TASK PROMPT: Pull out each line below that contains the word "screenshot", copying it in full.

THE INPUT:
+++

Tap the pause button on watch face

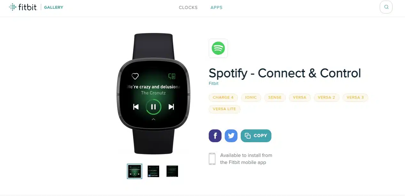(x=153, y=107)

+++

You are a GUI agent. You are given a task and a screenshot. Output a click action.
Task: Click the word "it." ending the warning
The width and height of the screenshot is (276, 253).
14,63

+++

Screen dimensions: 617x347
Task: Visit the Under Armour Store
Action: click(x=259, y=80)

+++

EXERCISE ANSWER:
You are a GUI agent. You are given a task and a screenshot. Output a click action.
The width and height of the screenshot is (276, 253).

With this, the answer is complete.